* _INSTRUCTIONS TO FOLLOW_:
Return every line of the material exactly.

* _DATA SHOWN_:
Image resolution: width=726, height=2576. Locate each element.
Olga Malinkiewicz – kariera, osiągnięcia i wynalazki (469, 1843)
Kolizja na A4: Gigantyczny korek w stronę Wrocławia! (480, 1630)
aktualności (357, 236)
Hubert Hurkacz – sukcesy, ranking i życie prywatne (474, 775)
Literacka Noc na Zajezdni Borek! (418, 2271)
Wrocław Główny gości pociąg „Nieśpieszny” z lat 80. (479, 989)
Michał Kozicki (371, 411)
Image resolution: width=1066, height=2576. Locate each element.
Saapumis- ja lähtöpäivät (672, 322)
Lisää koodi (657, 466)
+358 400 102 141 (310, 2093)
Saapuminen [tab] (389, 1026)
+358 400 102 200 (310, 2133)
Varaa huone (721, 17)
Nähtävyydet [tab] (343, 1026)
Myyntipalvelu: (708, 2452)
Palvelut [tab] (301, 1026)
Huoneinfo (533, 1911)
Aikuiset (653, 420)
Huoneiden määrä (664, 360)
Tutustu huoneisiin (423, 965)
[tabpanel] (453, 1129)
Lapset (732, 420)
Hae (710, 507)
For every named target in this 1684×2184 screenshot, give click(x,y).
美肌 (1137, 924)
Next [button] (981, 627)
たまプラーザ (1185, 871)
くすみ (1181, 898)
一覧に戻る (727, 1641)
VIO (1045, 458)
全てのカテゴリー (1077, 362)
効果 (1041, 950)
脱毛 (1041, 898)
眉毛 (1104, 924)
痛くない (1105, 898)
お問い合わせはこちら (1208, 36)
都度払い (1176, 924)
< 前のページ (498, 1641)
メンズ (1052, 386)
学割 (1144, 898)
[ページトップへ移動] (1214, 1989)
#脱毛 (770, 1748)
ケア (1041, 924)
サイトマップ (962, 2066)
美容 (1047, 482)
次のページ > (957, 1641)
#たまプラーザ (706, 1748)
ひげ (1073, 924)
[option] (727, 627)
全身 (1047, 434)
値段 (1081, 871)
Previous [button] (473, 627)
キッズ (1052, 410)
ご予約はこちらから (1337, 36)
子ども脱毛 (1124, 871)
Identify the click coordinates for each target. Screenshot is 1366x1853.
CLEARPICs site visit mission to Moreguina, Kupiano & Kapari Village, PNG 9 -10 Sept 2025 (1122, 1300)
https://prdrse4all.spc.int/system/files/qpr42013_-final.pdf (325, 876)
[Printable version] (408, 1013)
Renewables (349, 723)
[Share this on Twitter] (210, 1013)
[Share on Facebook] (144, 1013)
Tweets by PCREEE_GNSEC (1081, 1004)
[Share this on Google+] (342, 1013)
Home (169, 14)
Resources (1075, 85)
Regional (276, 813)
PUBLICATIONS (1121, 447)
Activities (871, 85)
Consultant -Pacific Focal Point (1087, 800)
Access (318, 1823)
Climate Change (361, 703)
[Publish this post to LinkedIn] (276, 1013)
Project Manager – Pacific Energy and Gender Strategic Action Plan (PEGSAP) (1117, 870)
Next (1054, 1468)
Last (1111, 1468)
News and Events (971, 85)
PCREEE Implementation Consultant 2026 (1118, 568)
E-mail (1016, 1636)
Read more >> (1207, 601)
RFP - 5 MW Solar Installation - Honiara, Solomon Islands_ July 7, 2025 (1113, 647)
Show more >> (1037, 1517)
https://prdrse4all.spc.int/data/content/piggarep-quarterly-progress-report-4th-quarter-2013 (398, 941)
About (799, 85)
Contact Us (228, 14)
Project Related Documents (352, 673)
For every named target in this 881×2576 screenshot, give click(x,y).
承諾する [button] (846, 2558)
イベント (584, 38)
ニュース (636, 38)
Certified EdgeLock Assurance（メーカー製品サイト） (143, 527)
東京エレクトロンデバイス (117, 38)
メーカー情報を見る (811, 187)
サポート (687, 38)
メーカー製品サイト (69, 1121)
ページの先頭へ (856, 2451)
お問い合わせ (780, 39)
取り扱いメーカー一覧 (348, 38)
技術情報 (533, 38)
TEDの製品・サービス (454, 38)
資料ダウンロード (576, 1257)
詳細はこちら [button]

* _OUTPUT_:
Image resolution: width=726, height=2576. Locate each element.
Olga Malinkiewicz – kariera, osiągnięcia i wynalazki (469, 1843)
Kolizja na A4: Gigantyczny korek w stronę Wrocławia! (480, 1630)
aktualności (357, 236)
Hubert Hurkacz – sukcesy, ranking i życie prywatne (474, 775)
Literacka Noc na Zajezdni Borek! (418, 2271)
Wrocław Główny gości pociąg „Nieśpieszny” z lat 80. (479, 989)
Michał Kozicki (371, 411)
Image resolution: width=1066, height=2576. Locate each element.
Saapumis- ja lähtöpäivät (672, 322)
Lisää koodi (657, 466)
+358 400 102 141 (310, 2093)
Saapuminen [tab] (389, 1026)
+358 400 102 200 (310, 2133)
Varaa huone (721, 17)
Nähtävyydet [tab] (343, 1026)
Myyntipalvelu: (708, 2452)
Palvelut [tab] (301, 1026)
Huoneinfo (533, 1911)
Aikuiset (653, 420)
Huoneiden määrä (664, 360)
Tutustu huoneisiin (423, 965)
[tabpanel] (453, 1129)
Lapset (732, 420)
Hae (710, 507)
For every named target in this 1684×2184 screenshot, give click(x,y).
美肌 (1137, 924)
Next [button] (981, 627)
たまプラーザ (1185, 871)
くすみ (1181, 898)
一覧に戻る (727, 1641)
VIO (1045, 458)
全てのカテゴリー (1077, 362)
効果 (1041, 950)
脱毛 (1041, 898)
眉毛 (1104, 924)
痛くない (1105, 898)
お問い合わせはこちら (1208, 36)
都度払い (1176, 924)
< 前のページ (498, 1641)
メンズ (1052, 386)
学割 (1144, 898)
[ページトップへ移動] (1214, 1989)
#脱毛 (770, 1748)
ケア (1041, 924)
サイトマップ (962, 2066)
美容 (1047, 482)
次のページ > (957, 1641)
#たまプラーザ (706, 1748)
ひげ (1073, 924)
[option] (727, 627)
全身 (1047, 434)
値段 (1081, 871)
Previous [button] (473, 627)
キッズ (1052, 410)
ご予約はこちらから (1337, 36)
子ども脱毛 (1124, 871)
Identify the click coordinates for each target. Screenshot is 1366x1853.
CLEARPICs site visit mission to Moreguina, Kupiano & Kapari Village, PNG 9 -10 Sept 2025 (1122, 1300)
https://prdrse4all.spc.int/system/files/qpr42013_-final.pdf (325, 876)
[Printable version] (408, 1013)
Renewables (349, 723)
[Share this on Twitter] (210, 1013)
[Share on Facebook] (144, 1013)
Tweets by PCREEE_GNSEC (1081, 1004)
[Share this on Google+] (342, 1013)
Home (169, 14)
Resources (1075, 85)
Regional (276, 813)
PUBLICATIONS (1121, 447)
Activities (871, 85)
Consultant -Pacific Focal Point (1087, 800)
Access (318, 1823)
Climate Change (361, 703)
[Publish this post to LinkedIn] (276, 1013)
Project Manager – Pacific Energy and Gender Strategic Action Plan (PEGSAP) (1117, 870)
Next (1054, 1468)
Last (1111, 1468)
News and Events (971, 85)
PCREEE Implementation Consultant 2026 (1118, 568)
E-mail (1016, 1636)
Read more >> (1207, 601)
RFP - 5 MW Solar Installation - Honiara, Solomon Islands_ July 7, 2025 (1113, 647)
Show more >> (1037, 1517)
https://prdrse4all.spc.int/data/content/piggarep-quarterly-progress-report-4th-quarter-2013 (398, 941)
About (799, 85)
Contact Us (228, 14)
Project Related Documents (352, 673)
For every named target in this 881×2576 screenshot, give click(x,y).
承諾する [button] (846, 2558)
イベント (584, 38)
ニュース (636, 38)
Certified EdgeLock Assurance（メーカー製品サイト） (143, 527)
東京エレクトロンデバイス (117, 38)
メーカー情報を見る (811, 187)
サポート (687, 38)
メーカー製品サイト (69, 1121)
ページの先頭へ (856, 2451)
お問い合わせ (780, 39)
取り扱いメーカー一覧 (348, 38)
技術情報 (533, 38)
TEDの製品・サービス (454, 38)
資料ダウンロード (576, 1257)
詳細はこちら [button]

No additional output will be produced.